Best Chocolate Pecan Pie

Keep in mind that this easy chocolate pecan pie is delicious on its own – but loading it up with homemade ice cream sounds pretty darn good, too! Once I have one piece of this delicious dessert, I literally obsess over the anticipation of my next slice. (And it’s always on my recipe menu for Thanksgiving and Christmas!) 

ingredients in pecan pie with words over them

Ingredients in Chocolate Chip Pecan Pie

  • Pie crust – Use my recipe or buy a refrigerated or frozen crust.
  • Eggs – a must in any pecan pie. They create the custard-like filling.
  • Corn Syrup – I prefer dark corn syrup but light corn syrup may be substituted.
  • Granulated sugar – You can substitute brown sugar if you prefer.
  • Salt – important because it cuts through the sweetness making the pie the perfect amount of sweet.

▶ _Job_
Reproduce the chocolate pecan pie text word for word, from "Keep in mind" up to and including "the custard-like filling.".

▶ _Record excerpts_
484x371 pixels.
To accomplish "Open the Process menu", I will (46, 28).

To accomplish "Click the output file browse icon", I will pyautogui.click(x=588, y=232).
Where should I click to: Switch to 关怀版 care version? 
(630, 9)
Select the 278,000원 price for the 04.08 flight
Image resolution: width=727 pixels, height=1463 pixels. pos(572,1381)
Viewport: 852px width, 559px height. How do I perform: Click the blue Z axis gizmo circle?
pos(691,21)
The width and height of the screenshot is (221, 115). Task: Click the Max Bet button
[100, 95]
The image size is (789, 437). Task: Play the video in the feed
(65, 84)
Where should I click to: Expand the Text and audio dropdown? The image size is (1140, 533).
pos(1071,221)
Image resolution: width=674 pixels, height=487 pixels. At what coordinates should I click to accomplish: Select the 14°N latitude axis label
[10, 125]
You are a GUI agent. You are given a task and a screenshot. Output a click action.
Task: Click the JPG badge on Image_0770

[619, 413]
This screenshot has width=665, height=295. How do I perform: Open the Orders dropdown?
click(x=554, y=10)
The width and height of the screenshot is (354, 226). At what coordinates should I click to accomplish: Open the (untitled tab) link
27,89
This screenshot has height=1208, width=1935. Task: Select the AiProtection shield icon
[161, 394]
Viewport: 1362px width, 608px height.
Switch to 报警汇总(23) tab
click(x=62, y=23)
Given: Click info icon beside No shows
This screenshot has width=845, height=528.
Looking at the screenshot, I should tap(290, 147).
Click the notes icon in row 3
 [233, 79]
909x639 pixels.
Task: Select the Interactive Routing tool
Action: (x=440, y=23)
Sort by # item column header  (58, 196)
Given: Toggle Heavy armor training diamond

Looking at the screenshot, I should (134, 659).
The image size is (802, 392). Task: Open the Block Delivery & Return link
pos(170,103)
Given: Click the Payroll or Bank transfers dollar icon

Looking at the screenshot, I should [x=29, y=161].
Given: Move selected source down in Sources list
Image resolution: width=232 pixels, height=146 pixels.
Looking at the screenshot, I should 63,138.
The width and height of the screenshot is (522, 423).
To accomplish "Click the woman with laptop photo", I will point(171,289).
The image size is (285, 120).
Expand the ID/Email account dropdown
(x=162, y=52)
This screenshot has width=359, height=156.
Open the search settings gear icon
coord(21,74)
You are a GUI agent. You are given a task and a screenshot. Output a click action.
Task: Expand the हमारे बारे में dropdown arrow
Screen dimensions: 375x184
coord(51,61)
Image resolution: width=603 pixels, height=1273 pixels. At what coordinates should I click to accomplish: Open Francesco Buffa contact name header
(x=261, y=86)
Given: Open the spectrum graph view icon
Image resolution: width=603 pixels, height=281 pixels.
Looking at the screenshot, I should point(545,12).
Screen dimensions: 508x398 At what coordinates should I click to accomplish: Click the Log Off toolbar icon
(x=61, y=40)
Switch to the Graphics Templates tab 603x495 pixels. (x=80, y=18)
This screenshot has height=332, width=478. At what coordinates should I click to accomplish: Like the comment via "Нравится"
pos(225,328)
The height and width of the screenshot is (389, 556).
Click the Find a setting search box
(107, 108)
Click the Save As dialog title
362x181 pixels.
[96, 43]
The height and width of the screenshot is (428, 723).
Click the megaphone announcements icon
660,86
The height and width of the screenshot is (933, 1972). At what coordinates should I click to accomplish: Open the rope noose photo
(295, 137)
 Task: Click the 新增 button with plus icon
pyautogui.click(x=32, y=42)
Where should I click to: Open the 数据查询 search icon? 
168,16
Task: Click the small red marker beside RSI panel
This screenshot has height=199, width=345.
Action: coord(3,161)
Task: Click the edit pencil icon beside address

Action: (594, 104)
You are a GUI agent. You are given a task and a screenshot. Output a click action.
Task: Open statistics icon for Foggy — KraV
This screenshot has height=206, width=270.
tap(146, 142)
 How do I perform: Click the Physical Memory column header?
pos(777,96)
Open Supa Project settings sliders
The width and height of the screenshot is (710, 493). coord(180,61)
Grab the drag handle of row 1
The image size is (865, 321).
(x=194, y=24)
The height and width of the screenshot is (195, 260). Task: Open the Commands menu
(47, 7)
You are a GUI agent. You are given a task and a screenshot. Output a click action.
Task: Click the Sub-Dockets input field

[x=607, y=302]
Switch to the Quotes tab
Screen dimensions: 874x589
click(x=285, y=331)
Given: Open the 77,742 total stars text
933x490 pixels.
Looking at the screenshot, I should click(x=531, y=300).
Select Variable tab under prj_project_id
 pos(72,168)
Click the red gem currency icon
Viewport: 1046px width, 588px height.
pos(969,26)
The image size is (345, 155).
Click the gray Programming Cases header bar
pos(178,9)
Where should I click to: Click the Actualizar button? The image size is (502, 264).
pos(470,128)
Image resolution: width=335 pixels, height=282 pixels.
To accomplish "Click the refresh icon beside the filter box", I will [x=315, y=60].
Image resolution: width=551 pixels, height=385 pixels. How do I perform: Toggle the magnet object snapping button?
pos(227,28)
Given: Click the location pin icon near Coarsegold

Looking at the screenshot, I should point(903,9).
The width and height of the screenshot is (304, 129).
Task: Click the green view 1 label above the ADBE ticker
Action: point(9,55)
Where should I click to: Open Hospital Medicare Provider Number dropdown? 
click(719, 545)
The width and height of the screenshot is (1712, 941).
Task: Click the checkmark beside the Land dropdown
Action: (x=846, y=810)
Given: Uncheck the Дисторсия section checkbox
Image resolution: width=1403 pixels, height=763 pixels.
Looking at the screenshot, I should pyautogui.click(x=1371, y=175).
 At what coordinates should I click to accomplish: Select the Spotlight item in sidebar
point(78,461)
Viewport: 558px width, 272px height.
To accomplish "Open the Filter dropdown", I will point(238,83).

▶ _Output for this task_
Keep in mind that this easy chocolate pecan pie is delicious on its own – but loading it up with homemade ice cream sounds pretty darn good, too! Once I have one piece of this delicious dessert, I literally obsess over the anticipation of my next slice. (And it’s always on my recipe menu for Thanksgiving and Christmas!) 

ingredients in pecan pie with words over them

Ingredients in Chocolate Chip Pecan Pie

  • Pie crust – Use my recipe or buy a refrigerated or frozen crust.
  • Eggs – a must in any pecan pie. They create the custard-like filling.